講演情報

[O12-P65]不圧地下水の高度分布による文京区内の地下水の可視化

*和田 蒼一郎1 (1. 筑波大学附属高等学校)

キーワード:

不圧地下水、武蔵野台地、文京区、地下水位

[動機と目的]
 文京区を含む武蔵野台地の地下水位についてはこれまで多くの資料、論文で地図による可視化が行われてきているが、文京区を含まない多摩ー代々木間のみに注目しているものがほとんどであり、文京区を含んでいるものに関しても区内に2本等高線が引かれているだけの大雑把なものである。また、特定の土地の地下水位は基本的に各都道府県が管理する地盤沈下観測井と呼ばれる井戸においての水面の高さから判断できるが、文京区には地盤沈下観測井が設置されておらず、明確な地下水位を判断することができない。 そこで、本研究では、東京都内文京区における不圧地下水の地下水位を地図として可視化することを試みた。

[方法]
 先行研究を踏まえ、武蔵野丘堆積物基底面の等高線図と沖積層基底面の等高線図を色分けして重ね合わせた図を作成した。
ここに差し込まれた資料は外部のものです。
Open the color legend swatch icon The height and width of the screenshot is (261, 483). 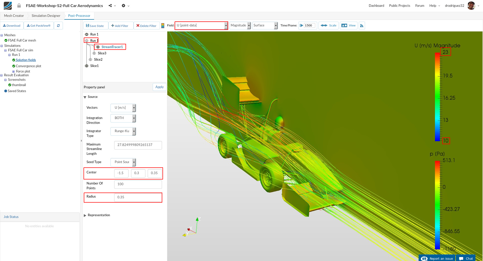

武蔵野丘堆積物基底面は青色から黄色へと近づくほど(-10〜20m)、沖積層基底面は橙色が濃くなるほど(-10〜10m)標高が高くなっている。しかし、問題が2つある。1つは帯水層を予測するための湧水地点が三箇所では足りないこと。もう1つはこの図だけでは文京区内を網羅できていないこと。帯水層基底面が存在しない白地図の区域が存在してしまっている。これらの問題は、以下のようにして対応する。 
1.帯水層基底面となりうる地層を下総層群から加え、地図を作成した。
2.文京区内でフィールドワークを行い、湧水地点を調査した。
3.環境省の定める湧水地点と、フィールドワークによって示された湧水地点と各地図とを重ね合わせ、帯水層基底面の地質として機能している部分を予測した。また、これらを踏まえて最終的な地下水位の平面図を作成した。

[結果]
 地盤沈下観測井が設置されていない文京区において、湧水地点の標高を観測井の代替データとして活用することにより、不圧地下水の地下水位を平面地図として可視化した(図)。ただし、本研究には複数の限界がある。地図の作成にあたっては「文京区内での地層の逆転は生じていない」「各地層の帯水層として期待できる部分は空間的に一定である」という前提を置いており、これが実際の地質条件と乖離する可能性は否定できない。また、沖積層・上泉層については湧水の参照データが得られなかったため分析から除外せざるを得なかった。

[結論]
 今回作成した図は静的なモデルであり、降水量の変動や季節変化に伴う地下水位の変動を予測できるものではない。これらの点を踏まえると、本研究の成果はあくまで文京区の不圧地下水位の概念的な把握に資するものであり、実際の地下水利用にあたっては別途精密な検査が求められる。以上の限界はあるものの、観測井に依存しない手法によって文京区の不圧地下水位を区全域にわたって初めて概念的に示した点は、本研究の独自の貢献といえる。今後、地下水の安全かつ有効な利用を検討する場面において、本研究の成果を基礎資料として活用することは十分に可能だと言えるだろう。今後の展望については、ひとまず文京区に観測井が設置されることを祈るばかりである。